Besides letting the camera do its job with autofocus (the five-point autofocus system generally works good), I could set it to “mountain” which is 10 feet to infinity focusing distance. (This also turns the flash off.) And there’s “spot” focus, which focus on what’s dead-center in the frame. I used spot focus on this tree trunk below. Pretty decent, though a lack of anything considered “bokeh”. It’d be hard to get any bokeh when f/5.6 is as wide as you can get.
It was fun putting the camera through its paces. But it lacked the certain “fun” of the IQZoom 170SL. No, it’s not because the cameras are that different. It’s because I’ve changed over the last year. When I got the 170SL last year, it was the second camera I got (minus the ones that didn’t work out for me, like the Fujica DL-100.) But now? I’ve got a good stable of cameras, cameras I enjoy using, cameras that I’ve gone through the trouble of getting serviced. This camera doesn’t fit in like it used to. It just proves that I don’t like these types of cameras. My tastes run to the cameras that pre-dated the point-and-shoots starting in the 1980s.
Still, I don’t think I’m going to get rid of this camera any time soon. It won’t be a camera I use a bunch, but I can see it fulfilling certain niches: The camera to loan to people or the kids. The knockabout camera when I don’t want to stress out about nicer machines. The camera to bring when I want a zoom lens but don’t want to bring the Minolta SR-T 101. It could also be good for bike touring, in fact I brought the 170SL on my two bike camping trips last year. And I didn’t spend that much on the Pentax IQZoom 150SL, so there’s no big urge to purge. It can sit at the back of the pile without me feeling guilty about it. And it’s really the only compact superzoom camera I need, so I won’t pursue any more.

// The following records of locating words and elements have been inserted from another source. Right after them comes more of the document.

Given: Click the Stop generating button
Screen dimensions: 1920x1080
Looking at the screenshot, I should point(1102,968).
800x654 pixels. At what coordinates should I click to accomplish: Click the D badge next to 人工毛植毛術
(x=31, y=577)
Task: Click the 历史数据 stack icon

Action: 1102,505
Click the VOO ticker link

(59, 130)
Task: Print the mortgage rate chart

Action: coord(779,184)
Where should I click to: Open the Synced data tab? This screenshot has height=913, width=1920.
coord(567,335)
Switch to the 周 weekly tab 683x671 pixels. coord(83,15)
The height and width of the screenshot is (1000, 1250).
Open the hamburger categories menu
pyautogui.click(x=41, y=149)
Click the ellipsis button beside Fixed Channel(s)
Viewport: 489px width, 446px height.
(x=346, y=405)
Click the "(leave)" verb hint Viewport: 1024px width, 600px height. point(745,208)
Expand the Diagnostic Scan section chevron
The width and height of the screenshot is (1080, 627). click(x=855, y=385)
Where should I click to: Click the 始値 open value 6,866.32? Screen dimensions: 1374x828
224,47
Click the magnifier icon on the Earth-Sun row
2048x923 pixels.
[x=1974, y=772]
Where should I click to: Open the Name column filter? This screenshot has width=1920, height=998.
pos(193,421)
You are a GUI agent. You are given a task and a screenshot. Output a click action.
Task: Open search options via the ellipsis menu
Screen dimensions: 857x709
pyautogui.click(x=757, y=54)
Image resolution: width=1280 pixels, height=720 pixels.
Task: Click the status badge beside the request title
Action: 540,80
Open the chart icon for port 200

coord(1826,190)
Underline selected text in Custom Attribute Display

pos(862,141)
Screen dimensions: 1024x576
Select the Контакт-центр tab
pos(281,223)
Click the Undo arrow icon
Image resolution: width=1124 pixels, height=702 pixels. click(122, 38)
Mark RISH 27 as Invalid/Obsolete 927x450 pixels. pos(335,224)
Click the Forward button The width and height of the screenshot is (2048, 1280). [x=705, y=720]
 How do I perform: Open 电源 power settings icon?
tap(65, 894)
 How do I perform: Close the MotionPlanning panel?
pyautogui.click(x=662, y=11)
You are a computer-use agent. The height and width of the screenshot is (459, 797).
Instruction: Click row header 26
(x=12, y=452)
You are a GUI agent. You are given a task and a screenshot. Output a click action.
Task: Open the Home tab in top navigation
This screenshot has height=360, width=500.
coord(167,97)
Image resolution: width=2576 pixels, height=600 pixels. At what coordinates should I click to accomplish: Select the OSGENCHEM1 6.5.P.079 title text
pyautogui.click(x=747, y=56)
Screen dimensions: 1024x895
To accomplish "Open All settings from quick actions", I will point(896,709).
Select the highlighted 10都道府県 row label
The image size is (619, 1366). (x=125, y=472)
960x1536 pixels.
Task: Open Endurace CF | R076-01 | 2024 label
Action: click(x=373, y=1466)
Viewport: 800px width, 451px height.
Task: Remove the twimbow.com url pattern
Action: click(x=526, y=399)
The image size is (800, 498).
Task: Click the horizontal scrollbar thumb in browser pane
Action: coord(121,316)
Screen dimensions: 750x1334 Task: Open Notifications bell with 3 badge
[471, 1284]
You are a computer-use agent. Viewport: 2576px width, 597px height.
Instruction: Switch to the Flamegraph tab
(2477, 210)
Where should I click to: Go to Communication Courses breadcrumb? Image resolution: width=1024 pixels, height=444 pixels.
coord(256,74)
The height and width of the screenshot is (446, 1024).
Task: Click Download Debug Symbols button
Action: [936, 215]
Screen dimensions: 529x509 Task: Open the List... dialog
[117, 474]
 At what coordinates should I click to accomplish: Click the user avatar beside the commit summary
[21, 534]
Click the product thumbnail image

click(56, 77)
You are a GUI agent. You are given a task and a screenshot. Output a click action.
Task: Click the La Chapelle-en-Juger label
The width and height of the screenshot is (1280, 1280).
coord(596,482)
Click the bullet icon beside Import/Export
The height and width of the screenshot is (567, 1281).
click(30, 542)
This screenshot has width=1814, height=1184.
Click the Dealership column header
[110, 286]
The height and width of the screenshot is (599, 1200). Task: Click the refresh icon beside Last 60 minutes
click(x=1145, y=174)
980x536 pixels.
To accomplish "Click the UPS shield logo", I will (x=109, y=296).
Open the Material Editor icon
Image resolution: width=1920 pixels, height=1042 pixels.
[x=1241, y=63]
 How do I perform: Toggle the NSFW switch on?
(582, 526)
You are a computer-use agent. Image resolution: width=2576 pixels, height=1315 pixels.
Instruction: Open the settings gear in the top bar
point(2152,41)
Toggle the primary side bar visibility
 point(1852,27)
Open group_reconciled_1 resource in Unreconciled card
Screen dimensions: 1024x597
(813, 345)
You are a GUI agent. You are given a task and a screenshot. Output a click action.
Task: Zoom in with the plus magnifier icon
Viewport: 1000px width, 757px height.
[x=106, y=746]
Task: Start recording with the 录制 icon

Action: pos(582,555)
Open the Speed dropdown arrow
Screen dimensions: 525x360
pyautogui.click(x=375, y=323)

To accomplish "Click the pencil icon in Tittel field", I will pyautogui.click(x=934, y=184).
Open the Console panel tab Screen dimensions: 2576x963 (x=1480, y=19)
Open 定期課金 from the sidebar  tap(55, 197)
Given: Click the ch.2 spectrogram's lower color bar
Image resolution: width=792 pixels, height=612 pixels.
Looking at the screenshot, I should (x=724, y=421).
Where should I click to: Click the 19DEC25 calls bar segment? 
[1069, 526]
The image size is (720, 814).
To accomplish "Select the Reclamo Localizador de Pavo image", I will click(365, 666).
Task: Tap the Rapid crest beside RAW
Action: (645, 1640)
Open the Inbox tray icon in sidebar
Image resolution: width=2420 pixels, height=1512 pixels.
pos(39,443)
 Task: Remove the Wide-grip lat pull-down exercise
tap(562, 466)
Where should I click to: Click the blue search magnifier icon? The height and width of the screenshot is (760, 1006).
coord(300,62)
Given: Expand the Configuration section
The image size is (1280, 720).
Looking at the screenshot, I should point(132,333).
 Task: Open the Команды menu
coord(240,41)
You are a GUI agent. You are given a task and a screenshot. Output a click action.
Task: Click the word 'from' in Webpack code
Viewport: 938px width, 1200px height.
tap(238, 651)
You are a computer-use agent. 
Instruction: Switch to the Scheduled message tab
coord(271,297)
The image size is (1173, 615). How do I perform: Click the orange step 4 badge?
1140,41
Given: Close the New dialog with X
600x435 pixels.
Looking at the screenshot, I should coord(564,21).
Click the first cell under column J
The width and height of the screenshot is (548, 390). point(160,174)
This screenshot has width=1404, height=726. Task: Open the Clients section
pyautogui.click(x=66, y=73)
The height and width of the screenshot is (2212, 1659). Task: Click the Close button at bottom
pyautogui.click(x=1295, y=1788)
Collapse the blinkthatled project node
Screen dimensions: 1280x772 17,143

It’s nice to have an artifact from the very end of the film era, a “top o’ the line” consumer compact when digital was being felt.2 And looking at cameras like this, I can see why it was easy for folks to embrace those early digital cameras, as it doesn’t look that different from what was being offered already. Yet the Pentax IQZoom 150SL delivered better photos than the contemporary digital offerings. But film rolls cost money, and people are cheap. That ended film’s dominance. Here we are twenty years later, and these super-advanced, pricey3 film compacts like the 150SL still produce good photos. Those early digitals? Your phone takes better shots.
The most amazing thing is cameras like the Pentax IQZoom 150SL can be scooped up for little. They don’t have the cachet of a Contax T2/T3 or Olympus mju/Stylus…yet. But who knows? Maybe people will start flocking to these cameras when the supply of premium compacts are exhausted or the prices get too obscene. It’s definitely a classy looking camera, and takes good photos too!
For pictures from the Pentax IQZoom 150SL, see the dynamic flickr album below. Or, click here.
1 Or is it gold?
2 And the internet was totally a thing by then, too. If you look around you’ll find there’s still listings of this camera on CNet.
3 Jim Grey’s review of the sister IQZoom 170SL points out that the list price was $433, which was getting into SLR territory. Adjusted for inflation, the 170SL would go for $642. I’m guessing that the 150SL was a bit less due to the shorter zoom.